Saved data entries
┌────────

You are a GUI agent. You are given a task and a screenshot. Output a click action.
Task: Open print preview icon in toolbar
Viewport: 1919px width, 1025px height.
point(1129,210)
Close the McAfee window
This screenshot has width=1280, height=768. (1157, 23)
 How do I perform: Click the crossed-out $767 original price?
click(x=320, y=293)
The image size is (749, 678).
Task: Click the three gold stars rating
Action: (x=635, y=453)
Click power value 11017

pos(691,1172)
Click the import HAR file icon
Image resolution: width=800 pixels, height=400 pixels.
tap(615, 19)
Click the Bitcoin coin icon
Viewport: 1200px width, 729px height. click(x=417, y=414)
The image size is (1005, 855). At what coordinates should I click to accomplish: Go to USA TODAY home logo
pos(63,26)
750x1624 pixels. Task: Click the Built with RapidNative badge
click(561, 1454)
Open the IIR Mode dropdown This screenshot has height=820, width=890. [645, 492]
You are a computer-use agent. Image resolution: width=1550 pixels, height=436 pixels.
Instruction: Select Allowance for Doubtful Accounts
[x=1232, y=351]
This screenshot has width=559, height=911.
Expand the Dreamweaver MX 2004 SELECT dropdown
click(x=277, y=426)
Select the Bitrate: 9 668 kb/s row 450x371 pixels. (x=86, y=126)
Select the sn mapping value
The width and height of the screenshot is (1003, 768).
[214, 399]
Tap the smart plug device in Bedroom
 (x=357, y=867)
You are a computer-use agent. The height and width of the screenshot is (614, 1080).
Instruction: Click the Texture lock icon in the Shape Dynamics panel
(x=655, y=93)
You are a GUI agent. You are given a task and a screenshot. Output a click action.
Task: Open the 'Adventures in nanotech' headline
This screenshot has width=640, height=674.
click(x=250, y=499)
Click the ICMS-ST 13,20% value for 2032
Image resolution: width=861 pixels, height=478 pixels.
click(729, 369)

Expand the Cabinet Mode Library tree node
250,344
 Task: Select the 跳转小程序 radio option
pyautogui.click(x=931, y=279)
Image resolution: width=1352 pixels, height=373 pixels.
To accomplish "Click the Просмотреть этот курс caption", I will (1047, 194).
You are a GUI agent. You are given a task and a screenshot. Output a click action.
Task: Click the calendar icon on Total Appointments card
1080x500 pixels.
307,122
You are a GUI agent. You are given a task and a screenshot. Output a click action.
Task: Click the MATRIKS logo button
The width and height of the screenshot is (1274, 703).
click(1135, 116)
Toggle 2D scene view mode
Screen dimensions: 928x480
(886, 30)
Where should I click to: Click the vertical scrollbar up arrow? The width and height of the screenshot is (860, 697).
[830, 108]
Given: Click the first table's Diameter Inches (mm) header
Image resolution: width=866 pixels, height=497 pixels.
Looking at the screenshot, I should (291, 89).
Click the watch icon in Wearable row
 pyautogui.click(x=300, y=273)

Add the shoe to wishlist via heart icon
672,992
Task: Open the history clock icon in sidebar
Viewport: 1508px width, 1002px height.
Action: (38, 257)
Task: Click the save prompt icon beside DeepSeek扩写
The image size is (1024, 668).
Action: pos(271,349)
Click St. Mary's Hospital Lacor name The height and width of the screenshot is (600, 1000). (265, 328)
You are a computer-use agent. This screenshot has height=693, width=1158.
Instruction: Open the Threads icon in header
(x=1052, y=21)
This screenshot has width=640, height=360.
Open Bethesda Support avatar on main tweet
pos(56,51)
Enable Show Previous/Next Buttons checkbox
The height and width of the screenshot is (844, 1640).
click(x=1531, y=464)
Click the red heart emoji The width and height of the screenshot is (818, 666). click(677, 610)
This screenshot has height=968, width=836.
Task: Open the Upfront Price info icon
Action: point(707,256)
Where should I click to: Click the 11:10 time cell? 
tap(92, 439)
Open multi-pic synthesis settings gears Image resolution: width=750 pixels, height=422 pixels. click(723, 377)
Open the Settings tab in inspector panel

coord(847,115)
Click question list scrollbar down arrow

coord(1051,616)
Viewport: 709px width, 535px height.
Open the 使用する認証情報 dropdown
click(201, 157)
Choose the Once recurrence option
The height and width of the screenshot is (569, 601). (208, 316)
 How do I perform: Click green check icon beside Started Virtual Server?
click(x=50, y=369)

└────────

TASK STATEMENT> Would you repeat the records above without any changes?

COMPLETED EXERCISE>
You are a GUI agent. You are given a task and a screenshot. Output a click action.
Task: Open print preview icon in toolbar
Viewport: 1919px width, 1025px height.
point(1129,210)
Close the McAfee window
This screenshot has width=1280, height=768. (1157, 23)
 How do I perform: Click the crossed-out $767 original price?
click(x=320, y=293)
The image size is (749, 678).
Task: Click the three gold stars rating
Action: (x=635, y=453)
Click power value 11017

pos(691,1172)
Click the import HAR file icon
Image resolution: width=800 pixels, height=400 pixels.
tap(615, 19)
Click the Bitcoin coin icon
Viewport: 1200px width, 729px height. click(x=417, y=414)
The image size is (1005, 855). At what coordinates should I click to accomplish: Go to USA TODAY home logo
pos(63,26)
750x1624 pixels. Task: Click the Built with RapidNative badge
click(561, 1454)
Open the IIR Mode dropdown This screenshot has height=820, width=890. [645, 492]
You are a computer-use agent. Image resolution: width=1550 pixels, height=436 pixels.
Instruction: Select Allowance for Doubtful Accounts
[x=1232, y=351]
This screenshot has width=559, height=911.
Expand the Dreamweaver MX 2004 SELECT dropdown
click(x=277, y=426)
Select the Bitrate: 9 668 kb/s row 450x371 pixels. (x=86, y=126)
Select the sn mapping value
The width and height of the screenshot is (1003, 768).
[214, 399]
Tap the smart plug device in Bedroom
 (x=357, y=867)
You are a computer-use agent. The height and width of the screenshot is (614, 1080).
Instruction: Click the Texture lock icon in the Shape Dynamics panel
(x=655, y=93)
You are a GUI agent. You are given a task and a screenshot. Output a click action.
Task: Open the 'Adventures in nanotech' headline
This screenshot has width=640, height=674.
click(x=250, y=499)
Click the ICMS-ST 13,20% value for 2032
Image resolution: width=861 pixels, height=478 pixels.
click(729, 369)

Expand the Cabinet Mode Library tree node
250,344
 Task: Select the 跳转小程序 radio option
pyautogui.click(x=931, y=279)
Image resolution: width=1352 pixels, height=373 pixels.
To accomplish "Click the Просмотреть этот курс caption", I will (1047, 194).
You are a GUI agent. You are given a task and a screenshot. Output a click action.
Task: Click the calendar icon on Total Appointments card
1080x500 pixels.
307,122
You are a GUI agent. You are given a task and a screenshot. Output a click action.
Task: Click the MATRIKS logo button
The width and height of the screenshot is (1274, 703).
click(1135, 116)
Toggle 2D scene view mode
Screen dimensions: 928x480
(886, 30)
Where should I click to: Click the vertical scrollbar up arrow? The width and height of the screenshot is (860, 697).
[830, 108]
Given: Click the first table's Diameter Inches (mm) header
Image resolution: width=866 pixels, height=497 pixels.
Looking at the screenshot, I should (291, 89).
Click the watch icon in Wearable row
 pyautogui.click(x=300, y=273)

Add the shoe to wishlist via heart icon
672,992
Task: Open the history clock icon in sidebar
Viewport: 1508px width, 1002px height.
Action: (38, 257)
Task: Click the save prompt icon beside DeepSeek扩写
The image size is (1024, 668).
Action: pos(271,349)
Click St. Mary's Hospital Lacor name The height and width of the screenshot is (600, 1000). (265, 328)
You are a computer-use agent. This screenshot has height=693, width=1158.
Instruction: Open the Threads icon in header
(x=1052, y=21)
This screenshot has width=640, height=360.
Open Bethesda Support avatar on main tweet
pos(56,51)
Enable Show Previous/Next Buttons checkbox
The height and width of the screenshot is (844, 1640).
click(x=1531, y=464)
Click the red heart emoji The width and height of the screenshot is (818, 666). click(677, 610)
This screenshot has height=968, width=836.
Task: Open the Upfront Price info icon
Action: point(707,256)
Where should I click to: Click the 11:10 time cell? 
tap(92, 439)
Open multi-pic synthesis settings gears Image resolution: width=750 pixels, height=422 pixels. click(723, 377)
Open the Settings tab in inspector panel

coord(847,115)
Click question list scrollbar down arrow

coord(1051,616)
Viewport: 709px width, 535px height.
Open the 使用する認証情報 dropdown
click(201, 157)
Choose the Once recurrence option
The height and width of the screenshot is (569, 601). (208, 316)
 How do I perform: Click green check icon beside Started Virtual Server?
click(x=50, y=369)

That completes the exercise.